___ Seçilen Metin

Terry Eagleton‘un Ayrıntı Yayınları’ndan çıkan, ilk baskısı 2012 yılında yapılmış kitabı. Kitap adından da anlaşılacağı üzere “Hayatın Anlamı“nı 4 bölümde, kendi yorumu ve birçok büyük düşünür (Aristoteles, Arthur Schopenhauer, Nietzsche, Ludwig Wittgenstein, Marx, Freud, Shakespeare vb.) ile ele alıyor ve sorguluyor.
Sizi kitaptan yaptığım birkaç alıntı ile başbaşa bırakalım;
“Tanrı, stratejik bir amaçla dünyayı yaratmış göksel bir mühendis değildir. O, dünyayı yalnızca kendi memnuniyeti ve yaratma hazzı uyarınca yaratmış bir sanatçıdır.”
“Gizemli olan, dünyanın nasıl var olduğu değil, onun var olmasıdır”
“Yeterince baskılanmış her ahlaki yasa altüst olmaya, kontrolü kaybetmeye başlar.”
“Eğer bir Nazi askeri, çocuklarınızdan birini öldürülmek üzere teslim etmenizi emrediyorsa
onlardan hangisini feda etmeniz gerektiği sorusunun basit bir yanıtı yoktur.”

______

*Alıştırmalar:*
(a) Hayatın Anlamı üzerine metinde "Terry Eagleton‘un Ayrıntı" ifadesinden "alıyor ve sorguluyor." ifadesine kadar olan kısmı hiçbir değişiklik yapmadan kopyalayın.
(b) Hayatın Anlamı üzerine metni kaldığı yerden sürdürün.
Bundan sonraki satırlar başka bir kaynaktan alınmıştır.

___ Veri Bölümü

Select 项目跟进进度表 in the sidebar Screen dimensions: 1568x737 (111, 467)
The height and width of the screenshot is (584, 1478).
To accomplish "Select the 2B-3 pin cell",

______

*Cevap Listesi:*
(a)
Terry Eagleton‘un Ayrıntı Yayınları’ndan çıkan, ilk baskısı 2012 yılında yapılmış kitabı. Kitap adından da anlaşılacağı üzere “Hayatın Anlamı“nı 4 bölümde, kendi yorumu ve birçok büyük düşünür (Aristoteles, Arthur Schopenhauer, Nietzsche, Ludwig Wittgenstein, Marx, Freud, Shakespeare vb.) ile ele alıyor ve sorguluyor.

(b)
“Hiç kimse ölünceye, sonunda acıdan kurtuluncaya kadar mutlu sayılmaz”
“İnsan daima ölümün gölgesinde yasayan belki de tek hayvandır.”
“Yirminci yüzyılın, hayatın anlamı üstüne pek çok çağdan daha ıstıraplı bir biçimde derin derin düşünmesinin nedenlerinden biri, insan hayatını korkunç derecede değersizleştiren bir çağ olması olabilir. Bu yüzyıl, milyonlarca insanın boş yere ölümüyle tarih tutanaklarına geçen, açık ara en kanlı çağdır.”
“kültürel hayat, bir anlamda bütün bir endüstri ya da maddi üretim alanına doğru filizlenerek önemini daha da artırmıştı; ama diğer bir anlamda, ücretlendirilemeyen ya da ölçülemeyen şeylere ayıracak çok az vakti olan bir sosyal düzen vitrini uyarınca giderek büzüşmüş, önemini kaybetmiştir. Kültür, artık büyük ölçüde, insanlar çalışmadığında zihinlerinin masum şekilde nasıl dağıtılacağı sorunuydu.”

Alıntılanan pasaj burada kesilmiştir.